- [Exercise requirements] For every record here, output an exact copy.

- [Data for this task]
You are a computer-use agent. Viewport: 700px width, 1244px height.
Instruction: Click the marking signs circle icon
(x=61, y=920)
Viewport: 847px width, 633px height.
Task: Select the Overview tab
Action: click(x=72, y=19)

- [Problem solution]
You are a computer-use agent. Viewport: 700px width, 1244px height.
Instruction: Click the marking signs circle icon
(x=61, y=920)
Viewport: 847px width, 633px height.
Task: Select the Overview tab
Action: click(x=72, y=19)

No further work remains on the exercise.